MANY PEOPLE will remember Bucks County Judge Leonard B. Sokolove for his many compassionate rulings, but his son Michael has more tender memories.
Like that Little League game when Mike was a kid.
"I am 7 years old, maybe 8, playing in what could have been my first Little League game," Michael wrote in a remembrance. "My father is behind me. He's the umpire. I'm hit by a pitch and it hurts.
"He does not say, 'Shake it off, son.' He picks me up off the ground, cradles me in his arms, and sprints me down to first base. I remember people on the sidelines cheering."
That incident probably says more about Len Sokolove's character than any lengthy tribute could.
"He put the gentle in gentleman," said Michael, former Daily News and Inquirer writer and best-selling author.
Leonard B. Sokolove, a Bucks County Common Pleas judge for 13 years, former solicitor for Bristol Township, and a decorated and wounded Army veteran of the Battle of the Bulge in World War II, died Monday of congestive heart failure at the Pennswood Village retirement community in Newtown. He was 88.
"My dad lived a great and full life," Michael said. "He was blessed with extra measures of qualities that really matter: kindness, wisdom, optimism, generosity. He showed me how to be in this world.

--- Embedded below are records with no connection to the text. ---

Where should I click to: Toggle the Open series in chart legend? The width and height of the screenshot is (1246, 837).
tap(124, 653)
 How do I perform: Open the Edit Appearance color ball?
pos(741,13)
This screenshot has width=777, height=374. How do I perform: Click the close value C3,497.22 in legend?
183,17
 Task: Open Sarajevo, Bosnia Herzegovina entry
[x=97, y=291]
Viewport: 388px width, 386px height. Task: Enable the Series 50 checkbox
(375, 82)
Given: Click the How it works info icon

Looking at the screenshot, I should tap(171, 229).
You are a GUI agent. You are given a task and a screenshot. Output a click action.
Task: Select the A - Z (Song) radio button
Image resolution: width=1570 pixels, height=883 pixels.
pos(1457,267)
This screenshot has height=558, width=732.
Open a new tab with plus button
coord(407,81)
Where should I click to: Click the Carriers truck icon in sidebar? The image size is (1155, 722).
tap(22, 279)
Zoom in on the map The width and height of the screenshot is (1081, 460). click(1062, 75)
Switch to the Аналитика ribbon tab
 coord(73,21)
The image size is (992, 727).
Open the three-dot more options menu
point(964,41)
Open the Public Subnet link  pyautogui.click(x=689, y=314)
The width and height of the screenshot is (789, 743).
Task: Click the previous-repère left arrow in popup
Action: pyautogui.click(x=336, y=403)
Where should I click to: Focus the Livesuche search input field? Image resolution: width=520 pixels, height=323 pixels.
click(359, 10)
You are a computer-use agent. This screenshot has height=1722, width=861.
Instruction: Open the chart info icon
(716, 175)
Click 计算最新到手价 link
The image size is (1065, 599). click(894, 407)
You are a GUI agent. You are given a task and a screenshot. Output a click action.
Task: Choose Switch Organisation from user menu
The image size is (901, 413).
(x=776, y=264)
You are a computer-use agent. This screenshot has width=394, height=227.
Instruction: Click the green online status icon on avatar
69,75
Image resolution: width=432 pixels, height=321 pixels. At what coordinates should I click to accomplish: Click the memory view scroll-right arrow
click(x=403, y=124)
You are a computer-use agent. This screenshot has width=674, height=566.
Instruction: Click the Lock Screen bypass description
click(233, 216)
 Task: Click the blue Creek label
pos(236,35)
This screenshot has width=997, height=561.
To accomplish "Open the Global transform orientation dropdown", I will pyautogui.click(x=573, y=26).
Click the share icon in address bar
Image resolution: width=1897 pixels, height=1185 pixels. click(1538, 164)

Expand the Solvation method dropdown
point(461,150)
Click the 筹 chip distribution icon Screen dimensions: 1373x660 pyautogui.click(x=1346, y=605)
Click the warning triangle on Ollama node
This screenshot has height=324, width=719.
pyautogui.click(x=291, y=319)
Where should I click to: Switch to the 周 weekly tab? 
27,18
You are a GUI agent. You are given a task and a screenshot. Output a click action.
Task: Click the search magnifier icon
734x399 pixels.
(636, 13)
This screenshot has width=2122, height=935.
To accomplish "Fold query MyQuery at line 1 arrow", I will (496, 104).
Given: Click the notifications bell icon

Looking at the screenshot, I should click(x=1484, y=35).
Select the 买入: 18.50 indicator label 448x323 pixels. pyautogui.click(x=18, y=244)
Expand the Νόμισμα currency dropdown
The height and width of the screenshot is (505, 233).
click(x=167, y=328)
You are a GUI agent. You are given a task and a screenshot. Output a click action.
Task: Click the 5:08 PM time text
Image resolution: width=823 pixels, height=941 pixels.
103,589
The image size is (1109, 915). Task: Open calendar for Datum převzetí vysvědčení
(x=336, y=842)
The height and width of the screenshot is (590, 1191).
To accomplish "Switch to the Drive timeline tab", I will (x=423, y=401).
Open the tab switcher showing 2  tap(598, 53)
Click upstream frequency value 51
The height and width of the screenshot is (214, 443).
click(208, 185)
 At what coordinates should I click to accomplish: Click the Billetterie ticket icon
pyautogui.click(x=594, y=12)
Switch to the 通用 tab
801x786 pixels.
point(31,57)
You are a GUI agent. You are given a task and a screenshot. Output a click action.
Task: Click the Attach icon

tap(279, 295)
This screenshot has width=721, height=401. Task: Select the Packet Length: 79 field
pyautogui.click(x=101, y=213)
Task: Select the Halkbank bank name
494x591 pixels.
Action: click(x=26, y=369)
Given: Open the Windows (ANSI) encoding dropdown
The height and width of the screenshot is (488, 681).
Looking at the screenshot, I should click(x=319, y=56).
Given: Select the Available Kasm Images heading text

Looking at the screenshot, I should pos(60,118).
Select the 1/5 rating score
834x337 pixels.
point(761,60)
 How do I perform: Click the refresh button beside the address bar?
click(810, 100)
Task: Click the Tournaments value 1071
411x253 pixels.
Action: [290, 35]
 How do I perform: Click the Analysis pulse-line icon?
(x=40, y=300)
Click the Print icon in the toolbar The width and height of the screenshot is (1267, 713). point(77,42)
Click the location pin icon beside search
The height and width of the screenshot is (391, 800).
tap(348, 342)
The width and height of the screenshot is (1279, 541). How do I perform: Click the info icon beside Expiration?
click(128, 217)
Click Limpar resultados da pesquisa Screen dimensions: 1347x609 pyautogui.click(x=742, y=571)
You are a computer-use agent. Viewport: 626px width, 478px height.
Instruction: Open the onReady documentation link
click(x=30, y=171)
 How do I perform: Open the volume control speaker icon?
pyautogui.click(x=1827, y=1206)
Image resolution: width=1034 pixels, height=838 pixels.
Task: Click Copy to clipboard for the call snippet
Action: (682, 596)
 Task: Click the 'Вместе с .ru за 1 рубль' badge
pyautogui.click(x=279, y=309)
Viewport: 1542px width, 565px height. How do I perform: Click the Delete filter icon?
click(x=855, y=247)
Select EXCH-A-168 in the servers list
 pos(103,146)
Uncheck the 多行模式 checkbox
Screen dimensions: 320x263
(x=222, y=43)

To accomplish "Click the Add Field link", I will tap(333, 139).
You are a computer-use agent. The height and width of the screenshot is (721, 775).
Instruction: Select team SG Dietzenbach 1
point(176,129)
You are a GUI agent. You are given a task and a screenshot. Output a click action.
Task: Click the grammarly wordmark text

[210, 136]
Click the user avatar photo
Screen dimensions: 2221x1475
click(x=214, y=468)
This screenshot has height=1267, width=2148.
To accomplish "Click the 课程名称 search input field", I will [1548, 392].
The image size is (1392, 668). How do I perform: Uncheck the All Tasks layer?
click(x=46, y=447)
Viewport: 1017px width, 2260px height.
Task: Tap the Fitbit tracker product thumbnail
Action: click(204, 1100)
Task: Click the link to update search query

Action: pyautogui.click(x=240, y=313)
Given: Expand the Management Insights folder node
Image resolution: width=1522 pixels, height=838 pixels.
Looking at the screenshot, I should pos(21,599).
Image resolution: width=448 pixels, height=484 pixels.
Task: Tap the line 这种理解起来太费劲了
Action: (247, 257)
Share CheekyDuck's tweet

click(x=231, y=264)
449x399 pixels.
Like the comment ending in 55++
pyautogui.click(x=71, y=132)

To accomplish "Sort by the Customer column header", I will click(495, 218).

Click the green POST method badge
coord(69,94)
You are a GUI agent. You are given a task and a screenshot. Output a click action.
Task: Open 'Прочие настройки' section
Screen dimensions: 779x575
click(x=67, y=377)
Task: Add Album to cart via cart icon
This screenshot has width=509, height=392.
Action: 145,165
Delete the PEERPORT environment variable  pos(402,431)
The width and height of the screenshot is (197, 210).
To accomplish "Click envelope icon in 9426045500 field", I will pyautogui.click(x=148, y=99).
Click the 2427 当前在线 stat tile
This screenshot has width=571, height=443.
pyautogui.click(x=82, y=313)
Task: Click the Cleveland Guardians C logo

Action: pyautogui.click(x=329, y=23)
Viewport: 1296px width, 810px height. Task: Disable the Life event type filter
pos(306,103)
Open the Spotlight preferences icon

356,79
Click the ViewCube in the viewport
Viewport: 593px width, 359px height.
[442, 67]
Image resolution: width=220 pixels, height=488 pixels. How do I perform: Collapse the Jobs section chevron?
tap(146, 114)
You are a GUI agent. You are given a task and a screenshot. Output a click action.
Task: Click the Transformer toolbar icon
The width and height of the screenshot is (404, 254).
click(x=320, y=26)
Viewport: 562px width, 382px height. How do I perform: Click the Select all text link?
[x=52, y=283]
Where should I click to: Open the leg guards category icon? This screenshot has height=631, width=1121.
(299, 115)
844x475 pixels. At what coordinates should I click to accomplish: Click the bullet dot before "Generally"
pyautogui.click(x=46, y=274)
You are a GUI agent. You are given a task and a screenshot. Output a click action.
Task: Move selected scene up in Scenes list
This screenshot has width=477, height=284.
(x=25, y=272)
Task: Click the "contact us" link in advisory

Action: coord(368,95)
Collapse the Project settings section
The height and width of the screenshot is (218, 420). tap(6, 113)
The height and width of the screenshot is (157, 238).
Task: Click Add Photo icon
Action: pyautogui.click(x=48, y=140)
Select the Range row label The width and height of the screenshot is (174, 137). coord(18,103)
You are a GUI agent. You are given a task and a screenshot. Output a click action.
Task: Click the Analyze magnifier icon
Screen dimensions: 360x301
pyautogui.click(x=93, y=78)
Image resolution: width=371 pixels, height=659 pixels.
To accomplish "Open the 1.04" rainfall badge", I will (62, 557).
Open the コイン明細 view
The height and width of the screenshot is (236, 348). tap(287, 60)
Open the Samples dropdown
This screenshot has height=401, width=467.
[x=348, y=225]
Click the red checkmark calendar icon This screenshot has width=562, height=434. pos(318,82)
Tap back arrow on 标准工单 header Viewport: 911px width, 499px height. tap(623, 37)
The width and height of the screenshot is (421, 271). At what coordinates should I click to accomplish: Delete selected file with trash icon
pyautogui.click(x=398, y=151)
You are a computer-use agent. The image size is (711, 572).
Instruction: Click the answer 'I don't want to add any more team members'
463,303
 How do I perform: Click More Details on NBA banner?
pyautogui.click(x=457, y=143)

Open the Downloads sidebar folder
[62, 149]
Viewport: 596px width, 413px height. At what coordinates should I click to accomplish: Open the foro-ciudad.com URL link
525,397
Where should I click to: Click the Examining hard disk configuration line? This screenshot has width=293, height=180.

"As a lawyer, he represented common people and could never bring himself to charge them enough to get really well-off," Michael said. "And sometimes he did not want to charge them at all, which is why it was my mother's job to send out the bills.
"As a judge, he made really wise decisions. When the state of Pennsylvania tried to prevent a mother from disconnecting life support from her 44-year-old son, who had been in an irrevocable coma for 20 years, he ruled that the choice was hers to make. The case went all the way up to the state Supreme Court, which upheld his decision 8-1.
"He told an adoption agency that removed a 9-month-old child from a home where the adoptive mother had just died of cancer - and gave her to another family - to immediately return the girl to her adoptive father."
When the battling sides in a local school strike came into his courtroom to argue their cases, he kept them in a room all night and made them hammer out a new contract and get everyone back to school.
"He was too easily irritated," Michael admitted. "He liked his soup really hot and complained when it wasn't. He didn't like it when people fidgeted in front of him at Phillies games, let alone stood up while the game was in play."
Len was an infantry radioman in the Army's 69th Infantry Division when the German army tried a surprise assault in the Ardennes Forest in Belgium in December 1944, in a final effort to reverse the tide of the war.
The Battle of the Bulge was the bloodiest in World War II. Len received a Bronze Star for valor after pulling a wounded comrade off the battlefield under fire. He later received a Purple Heart for a leg wound inflicted by a mortar.
After the war, he remained in Paris for a year teaching algebra and typing to fellow soldiers, "and doing God knows what else in that liberated city," Michael said.
"He was proud of his service, and never missed a reunion of the 69th Infantry."
Len was born in Philadelphia to William Sokolove, an immigrant from Odessa, Ukraine, and the former Anne Berman. He grew up in Kensington and graduated from Central High School. He went on to Lehigh University, where he entered the ROTC program. The war interrupted his education.
After the war, Len used the GI Bill to return to school. He received his undergraduate and law degrees from Temple University.
He married the former Doris "Dot" Kessler in 1947. She was his legal secretary until her death in 2009. He and his wife were devoted to each other.
"They used to go to the Queen Diner on Route 13 in Bristol and sit opposite one another, each with a copy of the Daily News," Michael said.
"They traveled widely and laughed often."
Len, a Democrat, was in private law practice and serving as the solicitor for Bristol Township in 1981 when he was appointed to the bench by Gov. Richard Thornburgh, a Republican. He retired when he reached 70, and returned to private practice.
Besides his son, he is survived by another son, Robert; a daughter, Nancy; six grandchildren; and two great-grandchildren.